Anleger sollten sich auf „unruhige Volatilität“ einstellen


  • Die Märkte müssen sich auf „beunruhigende Volatilität“ einstellen, sagte Mohamed El-Erian am Freitag gegenüber CNBC.
  • Der Top-Ökonom prognostizierte, dass der S&P 500 aufgrund von Anzeichen einer Dysfunktion bei US-Treasuries und Geldmärkten die Juni-Tiefs erneut testen könnte.
  • Er warnte Anleger davor, trotz einiger attraktiver Aktiennamen den düsteren makroökonomischen Hintergrund zu ignorieren.

Anleger müssen sich auf „beunruhigende Volatilität“ einstellen, und der S&P 500 könnte auf Juni-Tiefs zurückkehren, sagte Top-Ökonom Mohamed El-Erian und warnte vor bevorstehenden Turbulenzen an den Aktienmärkten.

„Ich denke, es gibt Wert unter einer sehr attraktiven Single [stock] Namen. Aber um den Makrofaktor kommt man im Moment einfach nicht herum“, sagte er in einem Interview weiter CNBC am Freitag und prognostizierte, dass der S&P 500 erneut Tiefststände nahe 3.600 testen werde.

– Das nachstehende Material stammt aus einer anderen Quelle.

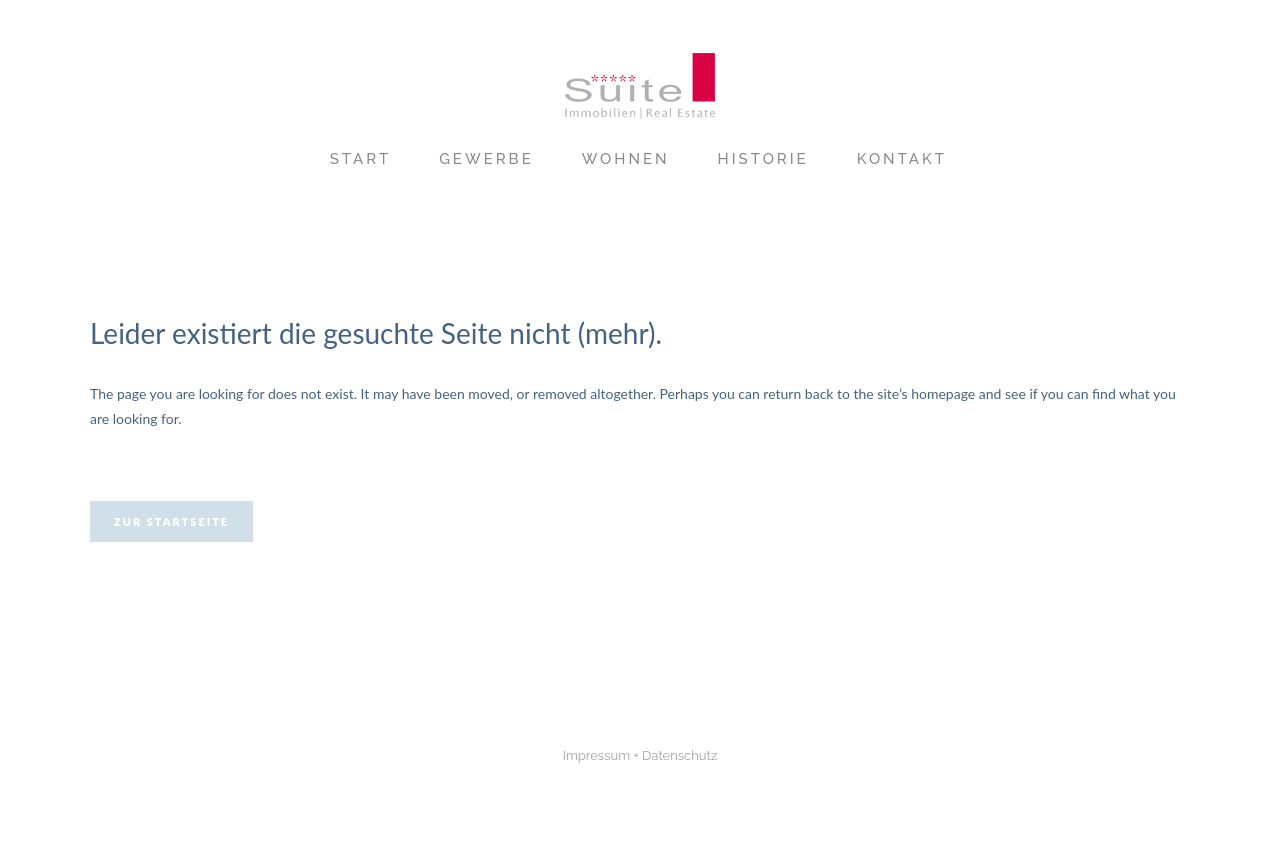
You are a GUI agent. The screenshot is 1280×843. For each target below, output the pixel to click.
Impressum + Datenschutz (640, 755)
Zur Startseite (171, 521)
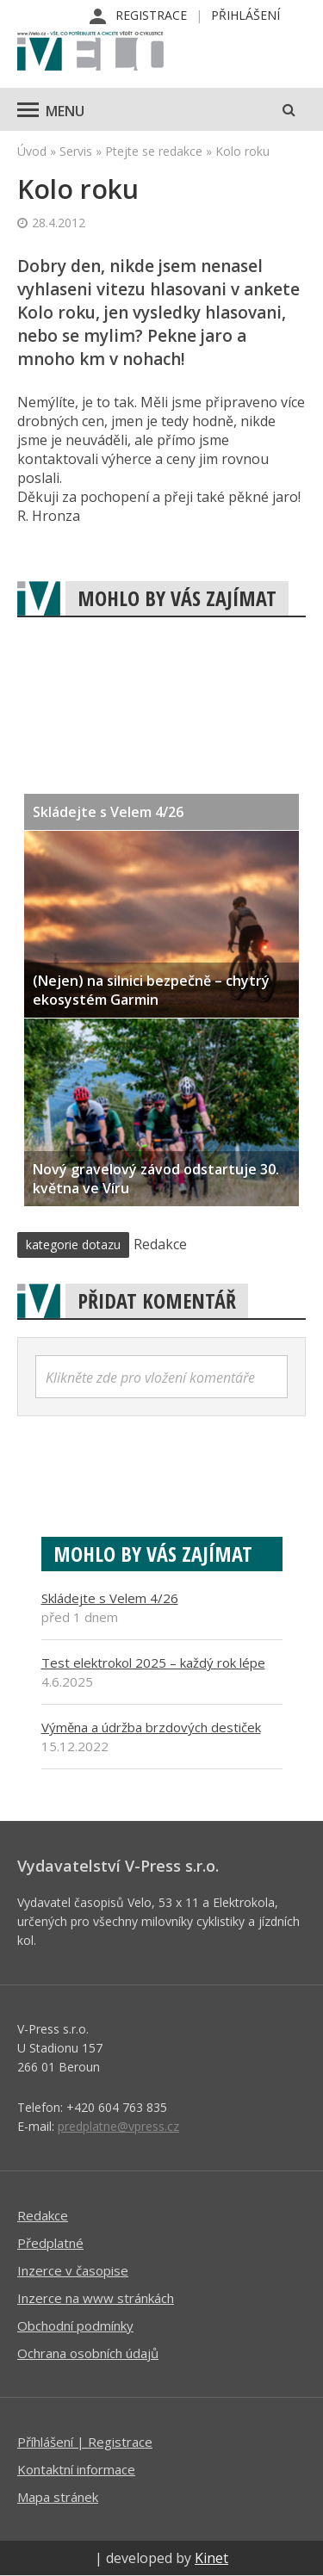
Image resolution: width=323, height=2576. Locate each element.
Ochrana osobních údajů (87, 2353)
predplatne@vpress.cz (118, 2126)
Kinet (211, 2557)
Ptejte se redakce (153, 151)
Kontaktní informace (76, 2469)
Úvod (32, 151)
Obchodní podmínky (75, 2325)
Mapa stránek (57, 2496)
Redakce (42, 2215)
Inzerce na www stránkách (95, 2298)
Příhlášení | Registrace (84, 2441)
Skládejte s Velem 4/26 (109, 1598)
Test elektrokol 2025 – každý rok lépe (153, 1662)
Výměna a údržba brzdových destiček (151, 1727)
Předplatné (50, 2242)
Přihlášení (245, 15)
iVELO (90, 52)
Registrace (151, 15)
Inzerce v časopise (72, 2270)
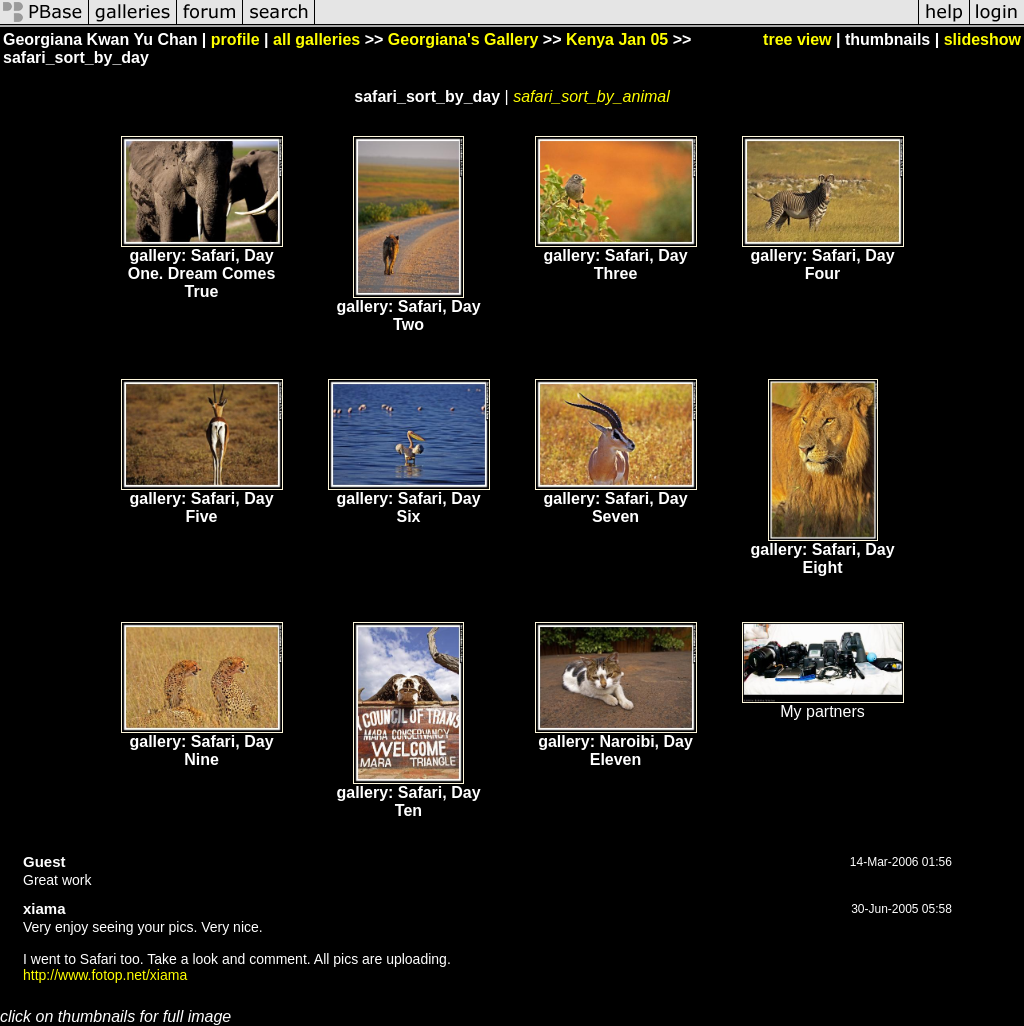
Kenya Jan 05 (617, 39)
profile (235, 39)
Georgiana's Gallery (463, 39)
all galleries (316, 39)
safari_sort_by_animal (591, 96)
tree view (797, 39)
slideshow (982, 39)
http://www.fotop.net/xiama (105, 975)
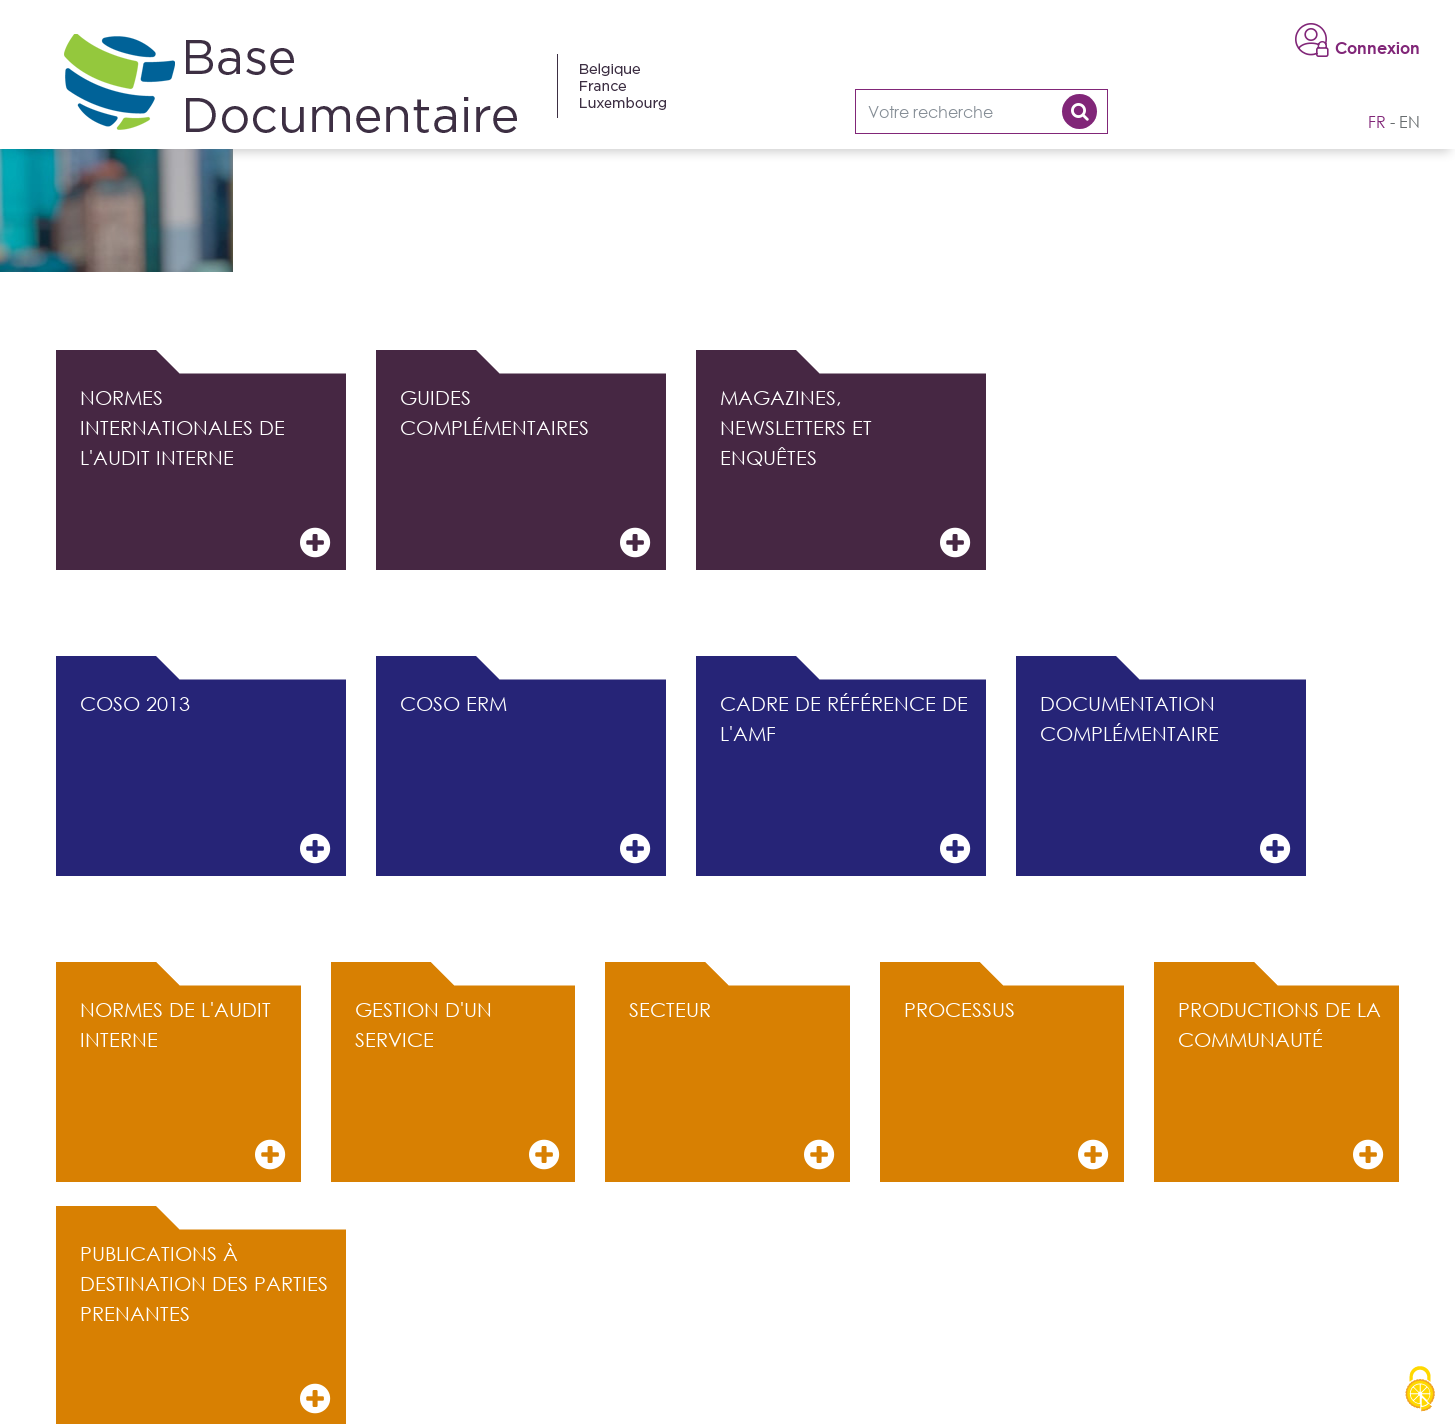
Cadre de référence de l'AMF (845, 779)
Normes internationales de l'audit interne (205, 473)
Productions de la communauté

Am Mittag erreichte der Index 3.674.

Der S&P 500 machte bereits einen Abwärtstrend, da die Fed am Mittwoch eine weitere Zinserhöhung um 75 Basispunkte durchführte, als die Aktien ihren stärksten Tagesrückgang seit der Pandemie verzeichneten.

El-Erian, Chef-Wirtschaftsberater der Allianz, warnte vor „einem beschleunigten Vertrauensverlust in die Politikgestaltung“ und fügte hinzu, dass sich die Politik von einem „Unterdrücker der Volatilität zu einem Verstärker der Volatilität“ entwickelt habe.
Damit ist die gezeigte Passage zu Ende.